The strategies were fine-tuned by top brass including Army Chief General Deepak Kapoor during a two-day table-top war game in Pune last week, Army sources here said on Monday.

Plans for the Southern Command to protect the coastline from both conventional and asymmetric threats were discussed threadbare, they said.

The war game was a closed-door conceptual exercise conducted by top commanders with the help of sand models and large-scale maps, which do not involve troops on the ground.

The Pune drill follows a similar exercise by the Kolkata-based Eastern Command a fortnight back for area in the north-eastern states along the borders with China, Bangladesh and Myanmar, apart from its counter-insurgency operations.

During May this year, some formations under the Western Command had carried out annual field exercises in Punjab plains to validate operational concepts and test their equipment.

Later, in June, the Western Command's top brass conducted a war game at its headquarters in Chandimandir near Chandigarh concentrating on the Pakistani border along Jammu and Punjab, apart from counter-insurgency strategies in Jammu region.

For quite some time now, the Army's emphasis has been on table-top war games rather than field exercises due to constraints of space and expenses involved.

The field exercises usually take place in Punjab plains between the harvest seasons and in the Pokhran firing ranges in Rajasthan desert.

"Earlier, villagers in Punjab were willing to give their agricultural land for the Army exercises between harvest seasons. They used to do it enthusiastically. But of late the trend has changed leading to space crunch for these large scale exercises. The money spent on mobilisation and the exercise too is large," an Army officer said explaining the need for such games.

"Moreover, during the table-top war game, 10 or more war scenarios and the responses to them from troops and commanders can be worked out within a matter of hours. But during a field exercise, only a couple of scenarios can be worked out," they said.

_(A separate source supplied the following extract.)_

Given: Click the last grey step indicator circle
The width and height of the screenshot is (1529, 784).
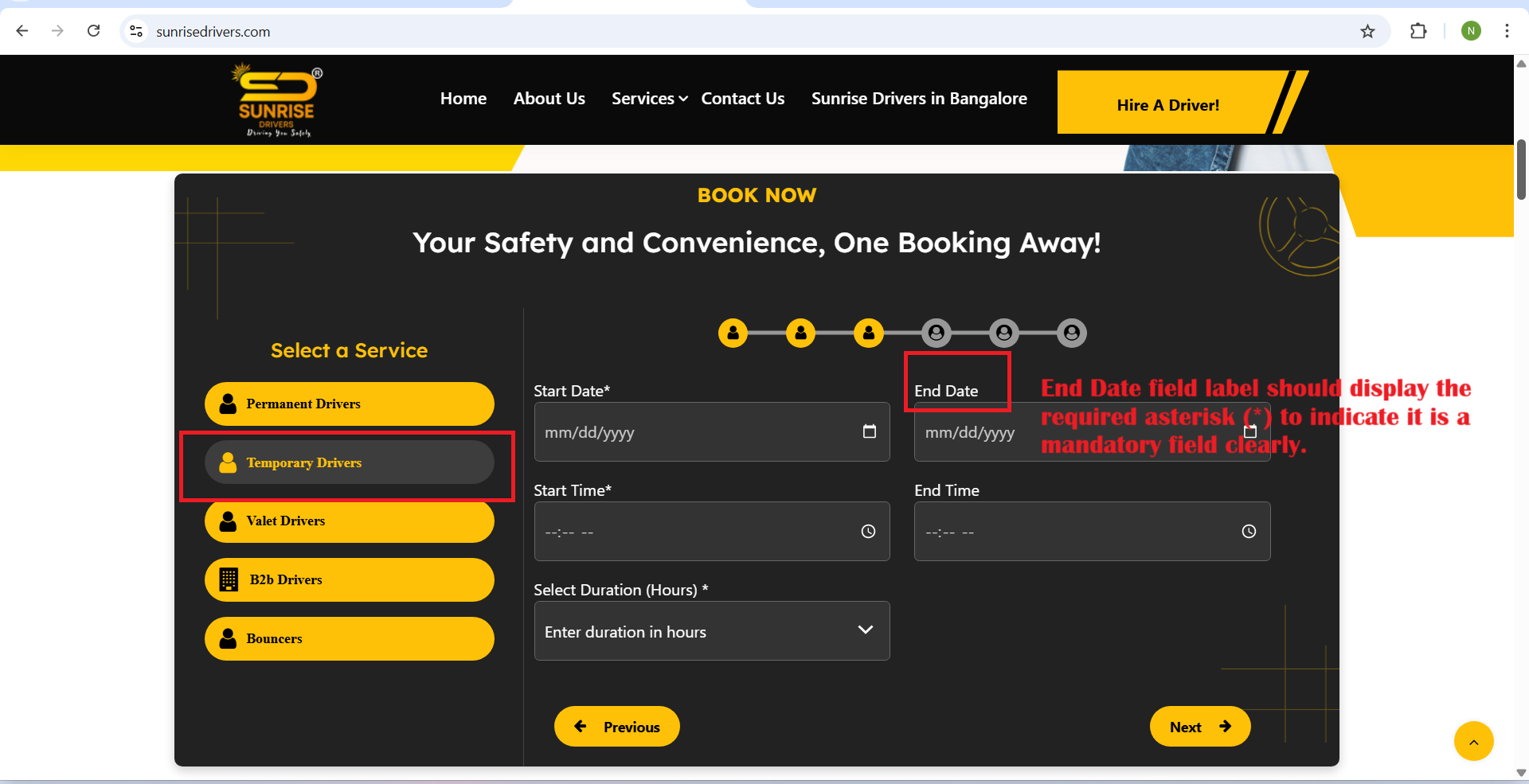Looking at the screenshot, I should click(x=1072, y=333).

War games are held at all Command levels every year to review existing operational plans keeping in view recent on-ground developments. It also helps expose new commanders to offensive and defensive strategies pertaining to a particular operational theatre.

Army sources said besides top commanders from respective commands and their field formations, senior representatives from Army headquarters and the Training Command usually attend the brainstorming session.

Since the turn of the century, the Army has been focusing on fighting a high-intensity, short-duration war in a built-up urban and semi-urban environment, mainly by a division-sized offensive formation.

Fundamental to this 'Cold Start' doctrine is a networked environment enabling real time flow of intelligence, data and information, as well as rapid troop mobilisation and deployment of devastating firepower across the entire spectrum of conflict, the sources added.